Sanal gerçeklik ile insanlara, objektif olarak, alternatif bir gerçekliği deneyimleme imkânı sağlanıyor. Sanal teknoloji ile kullanıcılar, sanal bir deneyim yaşadıklarının farkında olsalar dahi, bilinçli ya da bilinçsiz biçimde sanal simülasyona dalarak orada olma duygusuna kapılıyorlar ve kullanıcılar gerçek mekândaymış gibi tepkiler vermeye başlıyor.
Kaynak:Canva
Örneğin, USA Today Gazetesi’nin sanal gerçeklik haberinde otel odasında ölü bulunan bir kişinin cinayetinden otel çalışanı suçlanıyor ve bu olay 2022’de haber olarak tekrar gündeme geliyor. Cinayet ile ilgili adli testler çalışanın suçlu olmadığını gösteriyor ancak savcılar iki hafta içinde yeni kanıtlar sunarak suçlamaları destekliyor. Bu durum, eğer kanıt bu kadar güçlüyse, suçlamalar neden bir yıl sürdü sorusunun ortaya çıkmasına sebep oluyor. Daha sonra muhabirler iki yıl boyunca polis davranışlarını ve siyahilere yönelik adaletsiz yargılamaları inceliyor.
Sanal gerçeklik ile yapılan haberde kullanıcılar, strateji oyun mekaniği ile haberi istedikleri yere yerleştirip cinayetin işlendiği otelin kuşbakışı projesinde odadan odaya gezebiliyor ve cinayet mahalline yaklaşabiliyor. Bu durum, kullanıcılara, cinayet silahlarını, cesedin yerini ve kaçış noktalarını inceleme imkânı sağlıyor.
Haberdeki simülasyonlar, cinayetin gizemini çözmek için kullanılıyor. Sunulan kanıtlar ve ifadeler, yargılama sonucunu değiştirebilecek yeni kanıtların bulunma olasılığını artırıyor ve kullanıcıların dedektifler ya da gazetecilerle empati kurmalarını sağlıyor.
Sürükleyici gazetecilikte 360 derece video, illüstrasyon (resim, grafik) ve artırılmış gerçeklik (AR, videolar üzerine ek bilgi, grafik, ses ekleniyor) yer alıyor ve kullanıcılar haber hikâyesine dahil ediliyor. Sürükleyici gazeteciliğin sahip olduğu daldırma, anlatı yapılarının çeşitliliği, kullanıcı ve hikâye içinde geçen kişilerle empati kurulmasını sağlıyor.
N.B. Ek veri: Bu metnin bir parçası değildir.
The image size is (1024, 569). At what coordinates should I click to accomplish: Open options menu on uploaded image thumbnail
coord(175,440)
İnsan hareketlerini mekaniksel olarak taklit eden kamera, öznenin algısını
taklit ediyor. Tripod (kamerayı sabit tutmak
için kullanılan üç ayaklı destek) gibi araçlardan yararlanılarak oluşturulan ileri geri gitme, sağ, sol, yukarı, aşağı çevirme, sağ-sol yatırma, izleme yapma, aşağı-yukarı kaydırma gibi kamera hareketleri insan bedenini yeniden üretiyor.
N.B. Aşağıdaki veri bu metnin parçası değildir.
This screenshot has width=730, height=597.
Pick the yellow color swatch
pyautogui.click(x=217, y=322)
Görüntüler karşısında özne, kendi algısını taklit eden ama o an orada olmayan bir kamerayı zihninde bir özne olarak kuruyor ve bu kameranın bakış açısıyla kendini özdeşleştiriyor. Kullanıcı, kamera çevrildiğinde kendi başını çevirmeden çevrilme hareketini deneyimlemeye başlıyor. Kişi bu noktada kendini bir karakterin yerine koyuyor. Kullanıcılar, daha sonra belirli nedenlerden dolayı bu karakterden kopup, başka bir karakterle özdeşleşiyor. Kişi, kamera ile özdeşleştiği için perdedeki görüntünün kaynağının kendisi olduğu düşünüyor ve artık perde kişiye kendini yansıtan bir perde oluyor.
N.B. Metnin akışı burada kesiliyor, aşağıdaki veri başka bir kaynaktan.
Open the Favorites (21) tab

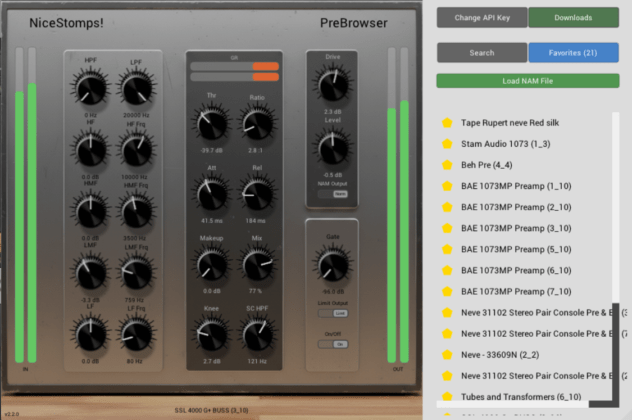574,52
İletişim Kuram ve Araştırma Dergisi’nde yayınlanan çalışmada bu teknolojinin kullanıcıyı meşgul ettiği ve orada olma hissi yaratabildiği kadar sürükleyicilik oluştuğu bilgisi veriliyor. Dolayısıyla teknoloji sanallaştıkça ve bilgisayar tarafından üretilen içerikler oyunlara benzedikçe, oyun mekaniği ile interaktif (sürükleyici) gazetecilik birleşiyor.
Sanal gerçeklik gibi teknolojiler, kullanıcıları haber hikayesinin içine doğrudan dahil ederek hem etkileşimi ve duygusal bağlantıyı güçlendiriyor hem de mekânı iletişim aracı olarak kullanıyor. Bu gelişmeler, medya kuruluşlarının izleyicilerle daha derin ve etkili bir iletişim kurmasını sağlıyor.
Sürükleyici gazetecilikte ise kullanıcılar, nesneler gibi mekân ile diyaloga girerek, onu kimlik kaynağı haline getiriyor. Mekânın karakterine bürünen ve mesajın kendisine dönüşen bireyler, bu ağın düğümü haline geliyor. Yakın gelecekte blok zincir teknolojisiyle Metaverse evreninde gazeteciliğin daha sürükleyici özelliklere sahip olacağı tahmin ediliyor.